Ingredients

150g Bread mixture with
buckwheat fibre
150g Bread mixture with
flaxseed fibre
100 ml(g) milk
165 ml water
10g fresh yeast
(adequate amount of instant)
20g lard
100-150g cracklings

 

How to prepare

It has probably made its way onto our tables from Hungary, where the tradition of crackling flatbread is strong. It has been a long time though, and the flatbread has walked its own path creating numerous variations. My aunt used to prepare it for the parish fair. She always decorated it with the blunt side of a knife and sprinkled it with poppy seeds. I would always take what had not been eaten with me to the university dormitory, where it would perish within minutes. Here is the recipe.

 

Stir the dough using the bread mixtures, milk, water, yeast and melted lard.
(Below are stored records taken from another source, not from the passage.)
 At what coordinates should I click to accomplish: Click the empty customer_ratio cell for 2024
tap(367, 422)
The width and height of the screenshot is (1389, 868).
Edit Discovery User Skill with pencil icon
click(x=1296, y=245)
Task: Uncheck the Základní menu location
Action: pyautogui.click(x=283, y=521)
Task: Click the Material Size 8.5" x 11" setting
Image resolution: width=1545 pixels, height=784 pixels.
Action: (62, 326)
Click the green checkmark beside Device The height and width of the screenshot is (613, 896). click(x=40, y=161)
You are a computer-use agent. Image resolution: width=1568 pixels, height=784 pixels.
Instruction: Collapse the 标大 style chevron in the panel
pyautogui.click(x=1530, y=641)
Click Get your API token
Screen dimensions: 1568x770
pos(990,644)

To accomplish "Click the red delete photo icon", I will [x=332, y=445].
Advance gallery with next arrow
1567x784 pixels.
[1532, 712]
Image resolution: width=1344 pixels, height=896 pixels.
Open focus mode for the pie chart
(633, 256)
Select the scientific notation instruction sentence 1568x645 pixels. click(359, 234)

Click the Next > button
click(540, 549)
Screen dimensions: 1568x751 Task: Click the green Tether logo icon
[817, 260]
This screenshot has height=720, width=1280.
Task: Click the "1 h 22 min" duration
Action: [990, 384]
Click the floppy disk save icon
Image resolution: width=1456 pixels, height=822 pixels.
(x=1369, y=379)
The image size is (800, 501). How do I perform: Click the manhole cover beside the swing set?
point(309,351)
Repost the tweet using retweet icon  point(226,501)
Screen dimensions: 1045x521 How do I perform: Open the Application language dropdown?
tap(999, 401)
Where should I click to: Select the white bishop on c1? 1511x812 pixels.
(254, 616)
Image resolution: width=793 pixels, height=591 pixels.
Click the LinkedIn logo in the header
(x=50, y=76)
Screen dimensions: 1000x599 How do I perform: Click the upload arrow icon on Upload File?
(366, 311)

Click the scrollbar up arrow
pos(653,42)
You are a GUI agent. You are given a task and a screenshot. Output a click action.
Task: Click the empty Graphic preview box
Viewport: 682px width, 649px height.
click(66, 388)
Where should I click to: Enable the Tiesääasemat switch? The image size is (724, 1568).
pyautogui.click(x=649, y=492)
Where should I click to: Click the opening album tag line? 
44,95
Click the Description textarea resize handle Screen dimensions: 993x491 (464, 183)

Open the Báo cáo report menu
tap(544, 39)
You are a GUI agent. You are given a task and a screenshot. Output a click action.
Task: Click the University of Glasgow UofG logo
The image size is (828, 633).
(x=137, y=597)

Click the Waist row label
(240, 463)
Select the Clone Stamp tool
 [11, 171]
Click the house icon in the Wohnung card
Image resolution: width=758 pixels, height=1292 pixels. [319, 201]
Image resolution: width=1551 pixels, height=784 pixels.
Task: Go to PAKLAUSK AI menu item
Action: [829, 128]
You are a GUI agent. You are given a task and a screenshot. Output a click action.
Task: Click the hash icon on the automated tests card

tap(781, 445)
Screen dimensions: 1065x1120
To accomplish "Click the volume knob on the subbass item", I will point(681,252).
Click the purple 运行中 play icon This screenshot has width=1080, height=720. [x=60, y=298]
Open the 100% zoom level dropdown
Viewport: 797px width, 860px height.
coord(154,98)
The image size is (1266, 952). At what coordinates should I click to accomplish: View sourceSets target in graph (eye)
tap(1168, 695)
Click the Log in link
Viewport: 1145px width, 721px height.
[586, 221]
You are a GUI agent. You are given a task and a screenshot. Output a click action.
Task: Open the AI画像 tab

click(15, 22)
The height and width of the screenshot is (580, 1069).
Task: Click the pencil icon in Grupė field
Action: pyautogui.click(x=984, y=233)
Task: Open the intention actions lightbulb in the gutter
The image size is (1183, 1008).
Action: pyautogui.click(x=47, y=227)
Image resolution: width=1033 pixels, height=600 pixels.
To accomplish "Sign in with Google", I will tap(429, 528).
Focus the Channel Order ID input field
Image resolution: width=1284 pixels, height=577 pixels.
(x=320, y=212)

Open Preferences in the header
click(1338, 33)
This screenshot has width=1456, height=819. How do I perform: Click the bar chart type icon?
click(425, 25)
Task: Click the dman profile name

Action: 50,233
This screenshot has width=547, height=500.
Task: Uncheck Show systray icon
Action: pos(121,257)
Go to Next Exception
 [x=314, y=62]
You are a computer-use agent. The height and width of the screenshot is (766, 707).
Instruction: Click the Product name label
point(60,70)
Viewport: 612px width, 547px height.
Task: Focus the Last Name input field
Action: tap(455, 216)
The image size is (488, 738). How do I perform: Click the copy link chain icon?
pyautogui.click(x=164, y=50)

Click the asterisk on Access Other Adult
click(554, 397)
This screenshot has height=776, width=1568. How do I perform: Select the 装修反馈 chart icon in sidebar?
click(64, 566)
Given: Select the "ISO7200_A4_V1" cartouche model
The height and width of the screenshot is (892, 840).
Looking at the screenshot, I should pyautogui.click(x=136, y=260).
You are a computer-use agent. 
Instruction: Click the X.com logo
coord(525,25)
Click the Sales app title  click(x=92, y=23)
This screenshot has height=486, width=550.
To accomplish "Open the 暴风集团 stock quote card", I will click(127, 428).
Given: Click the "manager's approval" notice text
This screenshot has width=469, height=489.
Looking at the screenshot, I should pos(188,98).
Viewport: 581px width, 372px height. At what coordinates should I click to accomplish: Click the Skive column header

Add the small pork cracklings with lard removed from them into the dough and stir well once more. If your cracklings are too large, chop them into smaller pieces. If your cracklings are too lardy, do not add the lard into the dough. Let the dough mature for about 20 minutes (the time strongly depends on the ambient conditions). The dough will rise quickly in a tempered oven, longer at room temperature.

 

Grease your palms, the rolling pin and working surface slightly to process the dough. Roll the dough flat (about 1 cm) and cut out small circles. You can use a glass edge and grease it to protect it from sticking dough. Move the circles onto a baking tray, and you can decorate them by carving a grille on top using the blunt side of a knife. Let them rise and smear them with a mixture of water and poppy seeds (can be an egg as well) before baking. You can sprinkle the surface with poppy seeds. Bake for 15 - 20 minutes at 200 °C.